Haley Strass teaches United Native American Student Association members how to count in Myaamia, an Algonquin language formerly spoken in the Midwest, on Feb. 15, 2017 in the Design Building.

Alison Boysen

A group of eight students sat in a circle tossing and swirling purple stones in a wooden bowl, simultaneously learning a new game and a new language Wednesday night.

The United Native American Student Association (UNASA) came together to learn and play games that originated from Native American tribes. UNASA is a group of fewer than 10, with the hopes of welcoming more students, both native and non-native.

The game that was played was referred to as the “bowl game,” which was brought by a member of the Myaamia tribe, Haley Strass. Strass also taught the group how to count to 10 in Myaamia.

Storhm Henry, junior in apparel, merchandising and design, said the game was similar to one his tribe, the Meskwaki, played. He also made the connection between Algonquin language and Myaamia, which are language cousins.

Many Native American games are similar to one another, but have some aspect that makes them different from one tribe to another. Native members of UNASA shared games that they had grown up playing and described the differences to the group.

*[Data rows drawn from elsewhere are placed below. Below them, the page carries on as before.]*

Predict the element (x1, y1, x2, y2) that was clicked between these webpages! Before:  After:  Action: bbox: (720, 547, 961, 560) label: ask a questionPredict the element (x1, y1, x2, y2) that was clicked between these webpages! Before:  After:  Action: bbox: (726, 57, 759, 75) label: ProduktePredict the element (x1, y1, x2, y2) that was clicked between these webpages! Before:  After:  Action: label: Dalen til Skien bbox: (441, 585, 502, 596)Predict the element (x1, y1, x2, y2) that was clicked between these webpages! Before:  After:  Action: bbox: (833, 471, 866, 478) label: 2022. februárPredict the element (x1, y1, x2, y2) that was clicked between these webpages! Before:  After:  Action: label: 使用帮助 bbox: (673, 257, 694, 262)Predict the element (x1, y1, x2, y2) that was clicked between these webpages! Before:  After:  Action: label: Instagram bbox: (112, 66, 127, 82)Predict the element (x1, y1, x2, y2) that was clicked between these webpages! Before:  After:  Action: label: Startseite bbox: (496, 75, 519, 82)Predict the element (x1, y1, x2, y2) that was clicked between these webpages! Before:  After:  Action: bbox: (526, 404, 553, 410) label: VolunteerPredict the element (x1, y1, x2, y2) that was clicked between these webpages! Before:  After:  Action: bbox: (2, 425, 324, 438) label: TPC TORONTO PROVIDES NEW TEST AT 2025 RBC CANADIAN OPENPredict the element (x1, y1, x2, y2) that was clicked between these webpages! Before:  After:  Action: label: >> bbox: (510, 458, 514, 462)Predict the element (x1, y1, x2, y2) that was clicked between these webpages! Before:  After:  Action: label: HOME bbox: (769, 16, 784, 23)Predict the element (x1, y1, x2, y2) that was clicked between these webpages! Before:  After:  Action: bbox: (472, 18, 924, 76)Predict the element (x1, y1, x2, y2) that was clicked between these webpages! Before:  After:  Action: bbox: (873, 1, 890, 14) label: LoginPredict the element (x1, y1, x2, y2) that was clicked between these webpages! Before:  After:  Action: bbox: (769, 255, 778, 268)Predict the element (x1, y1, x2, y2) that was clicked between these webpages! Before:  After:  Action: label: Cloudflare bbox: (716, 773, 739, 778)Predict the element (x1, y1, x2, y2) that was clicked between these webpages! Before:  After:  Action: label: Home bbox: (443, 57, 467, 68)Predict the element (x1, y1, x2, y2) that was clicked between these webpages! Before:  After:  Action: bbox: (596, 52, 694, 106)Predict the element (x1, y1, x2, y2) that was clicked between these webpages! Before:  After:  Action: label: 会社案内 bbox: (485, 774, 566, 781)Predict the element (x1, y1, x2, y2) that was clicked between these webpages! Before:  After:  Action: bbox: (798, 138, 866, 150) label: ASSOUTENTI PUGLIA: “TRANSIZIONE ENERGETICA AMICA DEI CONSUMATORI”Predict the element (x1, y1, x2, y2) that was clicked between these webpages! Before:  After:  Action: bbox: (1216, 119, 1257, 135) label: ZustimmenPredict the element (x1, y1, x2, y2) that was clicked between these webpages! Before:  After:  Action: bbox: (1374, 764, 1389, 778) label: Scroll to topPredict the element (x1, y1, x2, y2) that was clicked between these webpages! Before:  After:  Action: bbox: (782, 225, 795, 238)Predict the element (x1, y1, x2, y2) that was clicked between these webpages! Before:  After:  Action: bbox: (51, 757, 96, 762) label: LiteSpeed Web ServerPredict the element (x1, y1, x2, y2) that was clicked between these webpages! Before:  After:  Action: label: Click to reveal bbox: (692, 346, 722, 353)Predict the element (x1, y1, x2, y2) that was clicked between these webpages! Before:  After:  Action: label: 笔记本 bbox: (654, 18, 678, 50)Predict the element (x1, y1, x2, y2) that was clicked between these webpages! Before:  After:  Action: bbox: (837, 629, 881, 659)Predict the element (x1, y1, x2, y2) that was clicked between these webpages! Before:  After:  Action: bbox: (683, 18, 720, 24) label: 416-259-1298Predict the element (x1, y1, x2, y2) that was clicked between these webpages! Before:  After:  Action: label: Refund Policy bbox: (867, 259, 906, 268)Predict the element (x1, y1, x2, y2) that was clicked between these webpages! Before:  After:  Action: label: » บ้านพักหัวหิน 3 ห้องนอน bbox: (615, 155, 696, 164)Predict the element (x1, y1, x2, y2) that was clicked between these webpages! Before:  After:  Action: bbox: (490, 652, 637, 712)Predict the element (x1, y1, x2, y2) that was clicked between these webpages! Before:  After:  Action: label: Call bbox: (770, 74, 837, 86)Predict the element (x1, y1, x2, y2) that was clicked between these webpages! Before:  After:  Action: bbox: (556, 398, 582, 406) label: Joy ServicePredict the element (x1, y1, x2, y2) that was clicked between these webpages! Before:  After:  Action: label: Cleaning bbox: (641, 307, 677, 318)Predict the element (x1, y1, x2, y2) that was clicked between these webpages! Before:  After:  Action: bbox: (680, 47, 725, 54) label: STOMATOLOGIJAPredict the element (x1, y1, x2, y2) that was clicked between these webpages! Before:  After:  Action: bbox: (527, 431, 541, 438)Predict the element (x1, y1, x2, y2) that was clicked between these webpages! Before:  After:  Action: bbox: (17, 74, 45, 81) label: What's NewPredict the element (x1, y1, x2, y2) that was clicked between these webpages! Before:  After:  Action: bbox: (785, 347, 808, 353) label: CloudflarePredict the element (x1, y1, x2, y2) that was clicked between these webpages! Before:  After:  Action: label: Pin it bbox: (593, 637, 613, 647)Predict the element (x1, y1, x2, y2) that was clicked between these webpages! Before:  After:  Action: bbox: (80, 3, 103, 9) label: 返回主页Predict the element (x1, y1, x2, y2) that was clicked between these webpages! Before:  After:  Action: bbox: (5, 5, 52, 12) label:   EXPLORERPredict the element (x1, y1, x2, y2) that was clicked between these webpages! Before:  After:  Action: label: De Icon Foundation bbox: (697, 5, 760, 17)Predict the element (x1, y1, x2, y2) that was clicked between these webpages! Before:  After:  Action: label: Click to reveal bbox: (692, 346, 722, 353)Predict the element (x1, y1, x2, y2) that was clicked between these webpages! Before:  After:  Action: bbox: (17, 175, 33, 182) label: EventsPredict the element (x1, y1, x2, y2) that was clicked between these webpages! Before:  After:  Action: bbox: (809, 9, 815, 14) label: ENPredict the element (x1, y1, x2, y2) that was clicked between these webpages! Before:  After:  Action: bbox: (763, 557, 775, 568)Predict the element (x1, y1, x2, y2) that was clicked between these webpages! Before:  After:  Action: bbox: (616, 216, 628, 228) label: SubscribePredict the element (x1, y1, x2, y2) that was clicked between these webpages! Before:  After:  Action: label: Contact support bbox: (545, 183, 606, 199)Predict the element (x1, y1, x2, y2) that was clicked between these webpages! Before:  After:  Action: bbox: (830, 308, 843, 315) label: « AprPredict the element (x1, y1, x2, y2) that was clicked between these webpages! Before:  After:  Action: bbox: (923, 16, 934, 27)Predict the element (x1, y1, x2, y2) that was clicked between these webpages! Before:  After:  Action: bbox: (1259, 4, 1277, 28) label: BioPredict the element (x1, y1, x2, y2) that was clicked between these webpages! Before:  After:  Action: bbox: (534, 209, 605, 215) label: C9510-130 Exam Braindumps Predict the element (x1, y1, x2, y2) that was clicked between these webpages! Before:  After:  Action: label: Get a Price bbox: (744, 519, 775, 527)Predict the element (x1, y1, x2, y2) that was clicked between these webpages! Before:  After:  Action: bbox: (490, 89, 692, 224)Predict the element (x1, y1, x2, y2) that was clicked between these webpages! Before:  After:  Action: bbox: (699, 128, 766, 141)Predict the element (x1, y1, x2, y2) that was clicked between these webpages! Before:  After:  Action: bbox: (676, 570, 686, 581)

Out of the members present, there were six native students. They shared casual conversation about their tribes and customs and how their experiences differed.

The group is small compared to the size of the organization five years ago.

“We’re just starting new, starting fresh,” president Ivory Hanson said. 

Hanson and other cabinet members revitalized the group last semester after it lost support for many years. Hanson was inspired to start UNASA again after coming to Iowa State and missing the community feeling back home.

“It was a major culture shock. I wanted to help create a community for native students,” Hanson said.

UNASA is not an activist club, but rather a cultural one that focuses on teaching aspects of Native American culture to all of those who want to attend. Hanson’s goal is to spread knowledge of native culture in activities.

It has not been an easy road for UNASA. Not only has the group struggled to get larger numbers, but discrimination has also surfaced against its members. 

The first event the organization hosted took place in November. It was a table set up with flyers passed out on how to combat the stereotypes of Native Americans.

Treasurer Rachel Tucker can specifically remember two words that came from a stranger.

“He called us ‘filthy savages,’” Tucker said. 

Since then, UNASA has not hosted any events but has focused on recruiting more members. Hanson has reached out to multicultural affairs officers, professors in American Indian Studies and has hung flyers around campus to promote the group.

One thing other members think is holding back potential newcomers is the fact that they believe the club is only for native students. Although the group is predominantly native, it is welcome to students and faculty of all backgrounds.